Lamb has the highest price point of any meat roasting in the market, at £10.31/kg, roughly £4 more than the market average. Lamb also sees an inflation rate of +11.5% year on year compared to the average of +9.7%.

Despite being slightly better barbecuing weather in 2022, compared to 2021 burger and sausage volumes were also down by 9.5%.

According to the report, consumers are returning to the eating out market, therefore fewer everyday meals are eaten at home, of which burgers and sausages are some of the most popular.

Meat-free product sales saw a decline too year-on-year, down -1.8% versus 2021, reversing the trend of significant volume growth at Easter across the last three years.

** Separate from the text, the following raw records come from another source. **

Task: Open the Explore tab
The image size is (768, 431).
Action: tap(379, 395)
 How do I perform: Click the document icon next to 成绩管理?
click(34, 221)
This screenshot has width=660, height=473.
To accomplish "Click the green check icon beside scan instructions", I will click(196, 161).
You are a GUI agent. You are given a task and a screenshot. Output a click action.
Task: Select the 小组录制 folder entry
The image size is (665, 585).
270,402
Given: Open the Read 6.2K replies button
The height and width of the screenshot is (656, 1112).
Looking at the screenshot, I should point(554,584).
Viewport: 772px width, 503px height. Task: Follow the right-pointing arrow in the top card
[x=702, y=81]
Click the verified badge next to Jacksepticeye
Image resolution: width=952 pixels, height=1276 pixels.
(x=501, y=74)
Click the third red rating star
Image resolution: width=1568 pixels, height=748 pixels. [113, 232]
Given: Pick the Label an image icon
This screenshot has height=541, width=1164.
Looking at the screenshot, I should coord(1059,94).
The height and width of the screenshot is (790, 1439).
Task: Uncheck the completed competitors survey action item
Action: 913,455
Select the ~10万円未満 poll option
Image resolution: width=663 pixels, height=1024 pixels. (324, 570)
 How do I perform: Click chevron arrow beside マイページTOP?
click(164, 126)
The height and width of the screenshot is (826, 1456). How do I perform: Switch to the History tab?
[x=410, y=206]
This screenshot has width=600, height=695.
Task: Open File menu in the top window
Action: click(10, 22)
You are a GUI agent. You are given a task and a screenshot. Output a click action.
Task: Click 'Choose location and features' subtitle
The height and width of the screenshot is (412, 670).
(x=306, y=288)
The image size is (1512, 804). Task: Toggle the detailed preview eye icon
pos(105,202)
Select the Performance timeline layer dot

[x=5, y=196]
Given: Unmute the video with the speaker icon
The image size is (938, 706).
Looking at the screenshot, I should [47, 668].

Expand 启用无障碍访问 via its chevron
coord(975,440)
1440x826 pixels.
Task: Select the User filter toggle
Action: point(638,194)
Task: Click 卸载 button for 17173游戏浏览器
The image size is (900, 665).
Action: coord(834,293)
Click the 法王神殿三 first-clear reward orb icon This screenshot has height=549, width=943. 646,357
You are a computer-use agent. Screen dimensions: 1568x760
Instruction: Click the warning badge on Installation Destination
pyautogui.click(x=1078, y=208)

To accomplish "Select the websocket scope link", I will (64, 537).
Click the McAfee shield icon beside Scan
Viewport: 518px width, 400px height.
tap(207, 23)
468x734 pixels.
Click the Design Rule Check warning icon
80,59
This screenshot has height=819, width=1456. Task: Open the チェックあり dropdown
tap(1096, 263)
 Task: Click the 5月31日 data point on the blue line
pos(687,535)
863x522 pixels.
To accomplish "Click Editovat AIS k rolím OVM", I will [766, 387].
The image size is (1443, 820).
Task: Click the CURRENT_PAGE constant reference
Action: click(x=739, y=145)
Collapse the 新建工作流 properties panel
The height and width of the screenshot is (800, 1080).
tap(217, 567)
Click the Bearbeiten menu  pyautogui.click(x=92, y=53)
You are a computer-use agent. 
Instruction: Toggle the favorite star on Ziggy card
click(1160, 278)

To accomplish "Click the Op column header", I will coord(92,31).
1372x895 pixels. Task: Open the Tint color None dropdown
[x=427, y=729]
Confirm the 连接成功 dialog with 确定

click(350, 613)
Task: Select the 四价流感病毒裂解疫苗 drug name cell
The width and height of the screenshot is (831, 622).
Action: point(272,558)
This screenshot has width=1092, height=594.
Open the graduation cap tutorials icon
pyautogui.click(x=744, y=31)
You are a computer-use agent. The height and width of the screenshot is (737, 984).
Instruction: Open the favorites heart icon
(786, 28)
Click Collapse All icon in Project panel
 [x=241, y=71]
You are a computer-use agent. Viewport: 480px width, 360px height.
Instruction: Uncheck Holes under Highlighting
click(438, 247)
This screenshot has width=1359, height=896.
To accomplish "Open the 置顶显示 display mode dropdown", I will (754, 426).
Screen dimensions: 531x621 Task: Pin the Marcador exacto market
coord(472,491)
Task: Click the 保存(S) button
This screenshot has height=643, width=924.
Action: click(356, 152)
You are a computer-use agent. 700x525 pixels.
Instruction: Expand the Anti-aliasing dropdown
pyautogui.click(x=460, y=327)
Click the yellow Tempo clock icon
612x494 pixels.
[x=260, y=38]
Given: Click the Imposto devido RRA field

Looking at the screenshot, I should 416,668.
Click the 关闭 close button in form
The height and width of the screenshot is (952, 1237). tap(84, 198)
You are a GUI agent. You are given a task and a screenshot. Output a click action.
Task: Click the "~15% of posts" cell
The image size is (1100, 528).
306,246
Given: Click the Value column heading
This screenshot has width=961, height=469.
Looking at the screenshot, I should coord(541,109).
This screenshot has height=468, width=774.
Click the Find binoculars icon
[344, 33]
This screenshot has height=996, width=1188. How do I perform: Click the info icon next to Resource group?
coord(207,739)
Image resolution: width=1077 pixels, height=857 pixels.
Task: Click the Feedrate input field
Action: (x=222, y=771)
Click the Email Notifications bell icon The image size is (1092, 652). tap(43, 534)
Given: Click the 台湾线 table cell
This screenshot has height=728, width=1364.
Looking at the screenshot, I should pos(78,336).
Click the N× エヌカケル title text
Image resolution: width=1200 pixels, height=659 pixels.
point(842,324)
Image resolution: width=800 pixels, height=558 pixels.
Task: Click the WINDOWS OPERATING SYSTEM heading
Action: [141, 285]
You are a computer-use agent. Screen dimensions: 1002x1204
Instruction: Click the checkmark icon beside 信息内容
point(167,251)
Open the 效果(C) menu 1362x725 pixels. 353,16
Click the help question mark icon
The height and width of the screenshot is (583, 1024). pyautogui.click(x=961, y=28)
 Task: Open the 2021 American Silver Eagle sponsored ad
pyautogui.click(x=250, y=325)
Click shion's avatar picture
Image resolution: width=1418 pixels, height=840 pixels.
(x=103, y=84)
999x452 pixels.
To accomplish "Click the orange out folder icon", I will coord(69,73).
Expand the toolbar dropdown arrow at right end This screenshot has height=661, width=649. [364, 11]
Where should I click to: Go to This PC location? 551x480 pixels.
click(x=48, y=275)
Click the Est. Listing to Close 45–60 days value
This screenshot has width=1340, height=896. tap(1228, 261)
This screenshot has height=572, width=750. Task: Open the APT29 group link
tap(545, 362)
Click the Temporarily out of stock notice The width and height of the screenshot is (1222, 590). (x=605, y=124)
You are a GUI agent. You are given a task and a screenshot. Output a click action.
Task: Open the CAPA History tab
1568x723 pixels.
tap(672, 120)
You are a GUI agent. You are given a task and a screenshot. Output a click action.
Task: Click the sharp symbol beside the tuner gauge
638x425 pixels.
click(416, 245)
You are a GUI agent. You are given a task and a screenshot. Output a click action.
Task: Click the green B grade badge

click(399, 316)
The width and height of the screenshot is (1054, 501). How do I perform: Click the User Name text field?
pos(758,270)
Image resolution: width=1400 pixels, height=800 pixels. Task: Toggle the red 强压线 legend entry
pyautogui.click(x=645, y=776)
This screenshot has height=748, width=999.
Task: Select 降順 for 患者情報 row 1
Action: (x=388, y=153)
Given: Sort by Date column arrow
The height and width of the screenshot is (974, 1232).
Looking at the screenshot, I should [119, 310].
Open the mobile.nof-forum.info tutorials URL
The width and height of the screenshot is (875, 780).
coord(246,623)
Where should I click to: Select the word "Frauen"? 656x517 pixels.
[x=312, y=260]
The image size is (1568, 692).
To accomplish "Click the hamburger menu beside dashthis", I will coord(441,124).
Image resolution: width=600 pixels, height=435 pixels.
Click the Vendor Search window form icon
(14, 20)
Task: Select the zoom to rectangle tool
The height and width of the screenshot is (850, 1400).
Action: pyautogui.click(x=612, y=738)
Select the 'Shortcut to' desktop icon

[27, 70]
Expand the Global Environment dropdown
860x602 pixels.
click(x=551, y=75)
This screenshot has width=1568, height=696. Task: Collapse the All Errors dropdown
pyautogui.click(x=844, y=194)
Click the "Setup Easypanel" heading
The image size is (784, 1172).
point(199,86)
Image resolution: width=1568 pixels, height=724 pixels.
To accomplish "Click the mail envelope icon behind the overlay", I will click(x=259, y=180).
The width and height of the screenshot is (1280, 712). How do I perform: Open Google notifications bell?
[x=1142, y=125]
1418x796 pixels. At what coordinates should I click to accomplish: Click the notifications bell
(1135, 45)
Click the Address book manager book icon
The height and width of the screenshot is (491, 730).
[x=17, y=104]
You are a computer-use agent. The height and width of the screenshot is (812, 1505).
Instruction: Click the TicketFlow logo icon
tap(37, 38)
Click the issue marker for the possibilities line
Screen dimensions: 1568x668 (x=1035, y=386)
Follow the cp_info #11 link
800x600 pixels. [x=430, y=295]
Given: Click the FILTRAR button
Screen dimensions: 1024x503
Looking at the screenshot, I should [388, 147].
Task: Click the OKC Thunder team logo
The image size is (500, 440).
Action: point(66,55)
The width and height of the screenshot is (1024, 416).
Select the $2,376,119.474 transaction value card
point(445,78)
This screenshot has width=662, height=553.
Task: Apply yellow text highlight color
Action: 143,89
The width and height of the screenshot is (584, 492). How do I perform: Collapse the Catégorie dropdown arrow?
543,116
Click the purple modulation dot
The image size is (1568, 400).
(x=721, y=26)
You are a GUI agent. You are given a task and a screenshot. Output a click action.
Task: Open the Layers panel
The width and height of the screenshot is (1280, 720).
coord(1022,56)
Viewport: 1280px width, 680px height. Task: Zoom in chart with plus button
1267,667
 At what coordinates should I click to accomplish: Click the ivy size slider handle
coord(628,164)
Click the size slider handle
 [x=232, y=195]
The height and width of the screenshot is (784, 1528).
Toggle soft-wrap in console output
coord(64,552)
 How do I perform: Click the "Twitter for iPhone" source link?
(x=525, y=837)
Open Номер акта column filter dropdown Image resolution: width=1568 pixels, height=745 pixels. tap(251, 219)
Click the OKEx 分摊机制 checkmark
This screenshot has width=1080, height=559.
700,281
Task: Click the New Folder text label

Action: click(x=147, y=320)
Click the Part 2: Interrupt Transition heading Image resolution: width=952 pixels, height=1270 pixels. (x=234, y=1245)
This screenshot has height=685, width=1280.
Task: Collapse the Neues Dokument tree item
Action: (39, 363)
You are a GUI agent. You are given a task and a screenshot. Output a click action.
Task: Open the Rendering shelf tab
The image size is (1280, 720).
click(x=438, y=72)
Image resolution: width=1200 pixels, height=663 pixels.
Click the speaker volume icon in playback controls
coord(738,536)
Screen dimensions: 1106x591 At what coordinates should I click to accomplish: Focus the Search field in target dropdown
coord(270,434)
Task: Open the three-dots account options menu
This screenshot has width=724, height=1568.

According to Kantar, health is now back to the fore as as a key motivator for eating habits, and back to Feb 2020 levels with 28.3% food occasions selected this way.

However, the vast majority of UK consumers are not looking to make any radical changes to their diet.

Nevertheless, whilst numbers following more restrictive diets such as vegan and vegetarian are stable, over time there are a growing number of people trying to limit their meat consumption.

This leads to more consumers becoming lighter consumers of meat which has the potential to erode volumes over time. The biggest wins, therefore, is in reassuring this audience of the health, sustainability and welfare credentials of red meat and dairy and the role they can play in a truly balanced diet.